**DATA PROVIDED**
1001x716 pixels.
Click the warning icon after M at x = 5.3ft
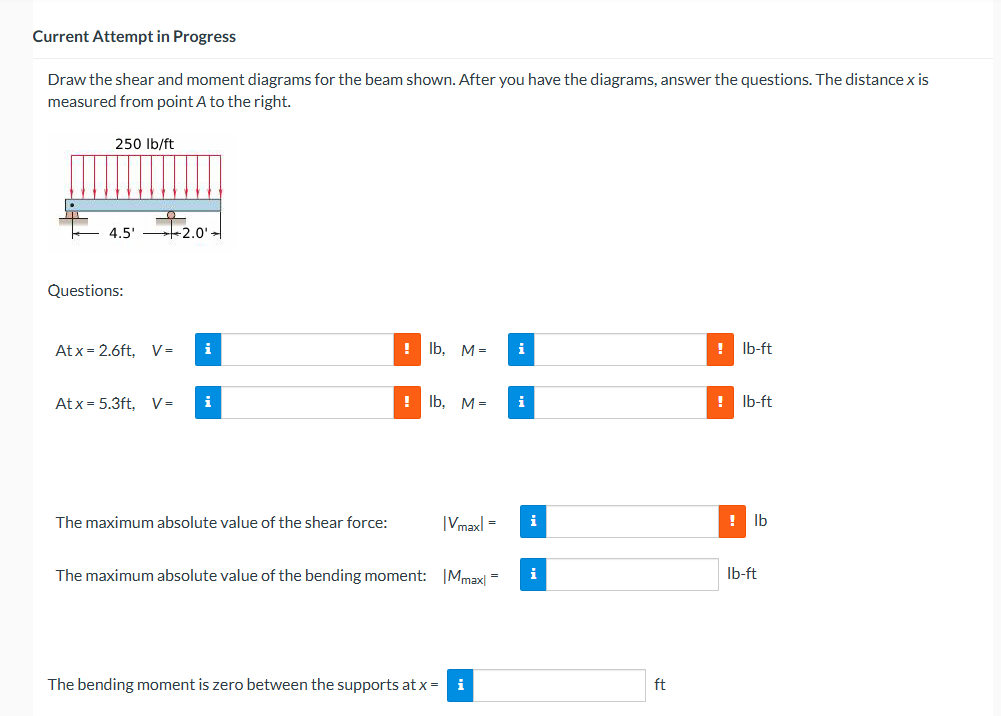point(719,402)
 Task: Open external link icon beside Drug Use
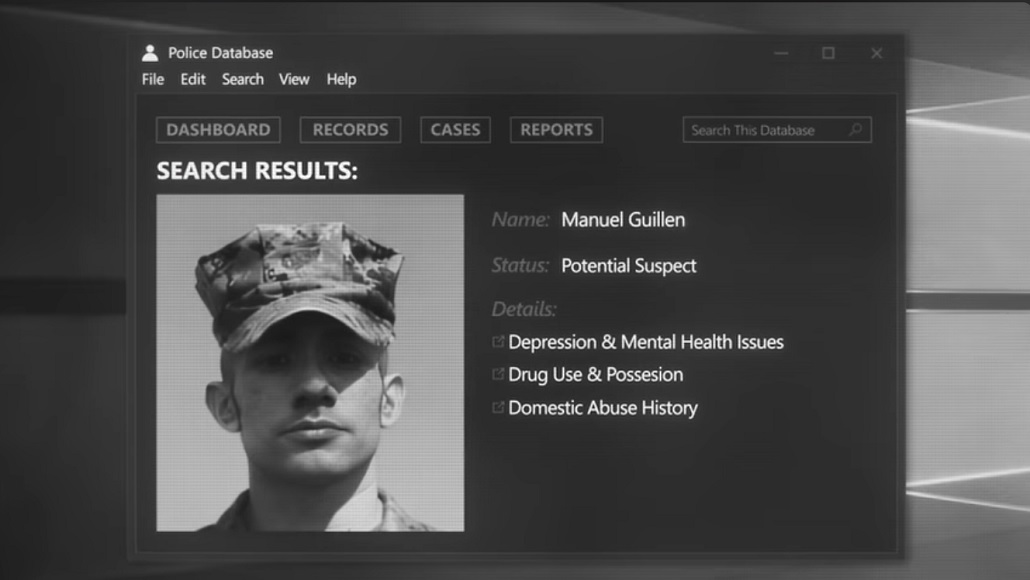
* * *
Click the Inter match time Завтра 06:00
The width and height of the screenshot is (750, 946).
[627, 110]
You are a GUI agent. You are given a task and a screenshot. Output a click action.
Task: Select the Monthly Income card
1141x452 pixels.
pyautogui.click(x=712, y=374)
...
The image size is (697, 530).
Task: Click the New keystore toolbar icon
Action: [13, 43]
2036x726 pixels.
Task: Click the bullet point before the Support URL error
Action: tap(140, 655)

**TRY IT**
Above are the records; restate exactly the lines from the one containing "1001x716 pixels." through the one containing "Task: Open external", keeping pictures out.

**SOLVED PROBLEM**
1001x716 pixels.
Click the warning icon after M at x = 5.3ft
point(719,402)
 Task: Open external link icon beside Drug Use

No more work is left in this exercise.